# What to work on
Lines from the one with "[Submit] (345, 51)" through the end of the listing below are to be retyped exactly.

------ Information given ------

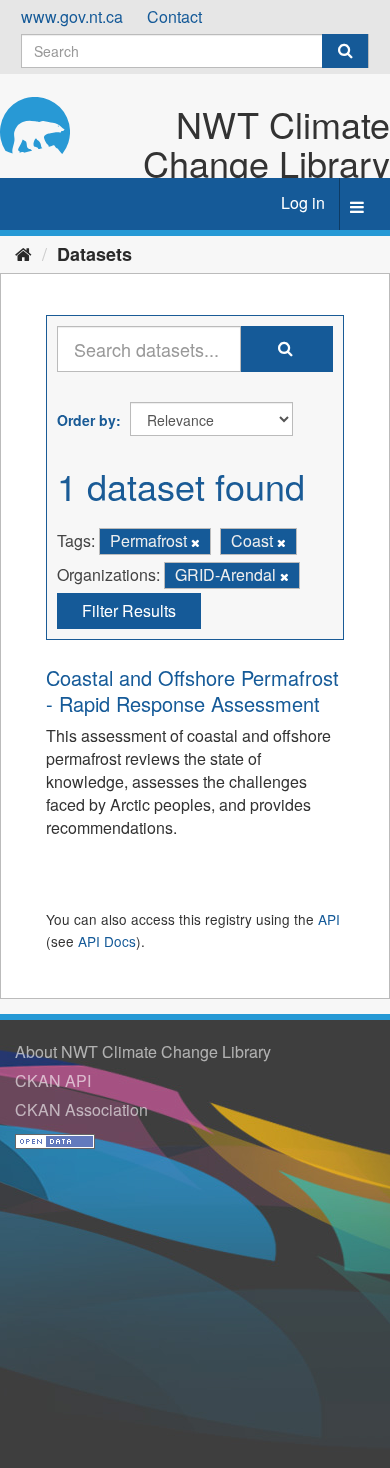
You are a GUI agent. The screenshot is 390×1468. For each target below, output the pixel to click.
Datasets (94, 254)
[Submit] (345, 51)
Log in (303, 202)
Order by (86, 420)
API (329, 919)
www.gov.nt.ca (72, 16)
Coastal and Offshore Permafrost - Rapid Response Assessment (192, 690)
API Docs (107, 941)
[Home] (23, 253)
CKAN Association (81, 1109)
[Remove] (195, 542)
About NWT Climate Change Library (143, 1051)
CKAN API (53, 1080)
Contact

------

# Task response
[Submit] (345, 51)
Log in (303, 202)
Order by (86, 420)
API (329, 919)
www.gov.nt.ca (72, 16)
Coastal and Offshore Permafrost - Rapid Response Assessment (192, 690)
API Docs (107, 941)
[Home] (23, 253)
CKAN Association (81, 1109)
[Remove] (195, 542)
About NWT Climate Change Library (143, 1051)
CKAN API (53, 1080)
Contact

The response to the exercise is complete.